Complete the GitHub App Setup

After deployment is completed, go back to the GitHub app settings page.
In the Webhook section configure the Webhook URL, Webhook secret, and set the Webhook to active.

AWS Lambda

To build the webhook URL append /api/github/event to the ServiceEndpoint output from the stack:

https://<id>.execute-api.<region>.amazonaws.com/prod/api/github/event

Docker

To build the webhook URL append /events/github to the URL for your container:

https://<container-domain>/events/github

Save your changes to complete the process.

Monitoring

It is highly recommended monitoring the bot errors. It can be done easily if the bot is hosted using AWS lambda through CloudWatch alarms.

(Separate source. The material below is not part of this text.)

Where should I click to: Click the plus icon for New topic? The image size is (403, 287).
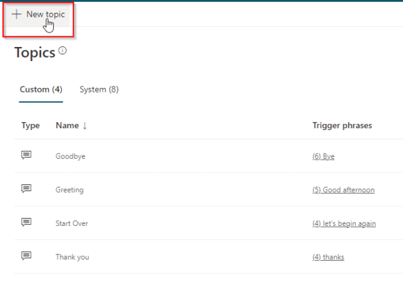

To create an alarm do the following:

  1. In Cloudwatch, click on Create Alarm, and then Select Metric.
  2. Select the Errors metric for the lambda and click on Select Metric.
  3. Set the statistic to be Sum and select the required period for the threshold measuring.
  4. Under conditions, choose static threshold, choose Greater, and set the threshold value to at least 1. Click Next.
  5. Insert to Emails be to be alarmed. Click Next, name the alarm and click Next again.
  6. Go over the summary, and if everything makes sense to you - click OK.

That's it 💪

Now all commits for the selected repositories are protected!